LA NOTTE DELLE STELLE CADENTI.
Da “Il Santo dalla ali bianche” di Dario Rossi.
Montava la guardia, il Siciliano, seduto sopra il liscio quadrone di tufo alto sulla bruna
trincea di terra a circondare la buca – non molta profonda – dentro la quale, le due pareti
laterali e la frontale erano palese testimonianza della presenza della tomba. Nell’ipogeo, al
flebile lume di due mozziconi di candela, Pietrone e Bobo erano al setaccio della terra
che stazionava all’interno. Sull’estesa Necropoli della Banditaccia, nel versante in leggero
pendìo che volge verso la Cornacchiola, sotto un intrico di alti fusti di felce avevano individuato la tomba; e come la maggior parte delle tombe del V sec. A.C. era stata precedentemente violata. C’era soltanto da effettuare la trapalatura della terra alla ricerca di oggetti snobbati dai primi ricercatori. Si era a pochi giorni dall’evento del santo Natale.
Da sopra la collinetta, seduto sul liscio quadrone di tufo a guardia dei compagni al lavoro nell’ipogeo, il Siciliano donava lo sguardo all’oscuro dorsale dei monti Ceriti fuso con le ombre nere della notte. Soltanto lumi di radi casali a buluginare come respiri di lucciole. E un falcetto di luna. Ma dentro un cielo invisibile, lisciato da un vento – cacciatore – di nuvole dell’autunno appena finito, un tappeto impazzito di stelle gravava sul vasto sepolcreto. Non era molto attento, il Siciliano, al delicato compito assegnatogli.
Il mento incassato tra le fredde palme delle mani, pensava alla sua Sciacca dormiente sul canale di Sicilia che aveva lasciato, bambino, insieme con i propri genitori alla ricerca di maggior fortuna verso le vulcaniche terre di Maremma. Pensava la suo mare: a quel Mediterraneo denso di storia e di vita, dove tante volte si era bagnato assaporandone le voglie e i palpiti; a quei gironi carichi di sole che appesantiva le membra, scuoteva i respiri immobilizzando cose, animali, uomini, ai giorni sublimi della primavera dove i vicoli profumavano di miele e salsedine e sbocciavano i mandorli dentro poderi sassosi.

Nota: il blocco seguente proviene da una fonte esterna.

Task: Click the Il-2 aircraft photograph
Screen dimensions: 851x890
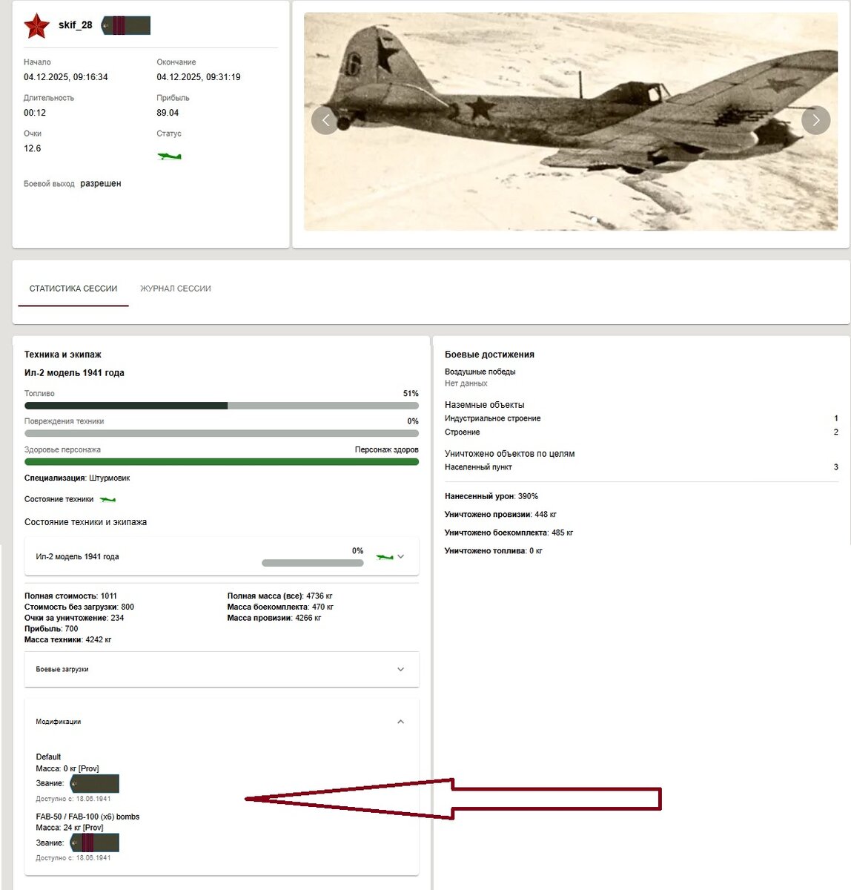Action: point(571,122)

Si, pensava alla sua Sciacca il Siciliano, dormiente sul canale di Sicilia, alle sue ombre, ai suoi chiarori, al suo richiamo dolce come un canto di sirena, o il suono della chiglia delle barche dei pescatori a fondere l’immenso spazio del mare…Forse perché si era vicini al santo Natale e l’animo umano, in quei gironi particolari è propenso alle gioie e alle malinconie, forse perché il silenzio, il falcetto della luna, i lumi dei rari casali, quel vento, fatto sta che egli – sopraffatto da tante e tali emozioni, stava lì li per piangere. Allora volse gli occhi alle stelle per far sì che ciò non accadesse. E vide i bolidi luminosi, simili a dàrdi infuocati, tracciare il buio della notte, rompere la nera barriera a dividere il cielo e la terra. Uno a distanza di pochi secondi da un altro: gialli, arancioni, rossi, luci di bellezza, comete illusorie, brani di vita da mondi lontani…Le stelle cadenti! La notte delle stelle cadenti. Rimase così, il Siciliano, gli occhi smarriti dietro gli effimeri bolidi d’oro. Non aveva mai visto niente di simile in tutta la sua vita trascorsa. Forse perché non aveva mai guardato il cielo di notte, se non in quella notte particolare! Incantato, diede voce ai compagni. Petrone e Bobo uscirono dalla buca, evidentemente impauriti.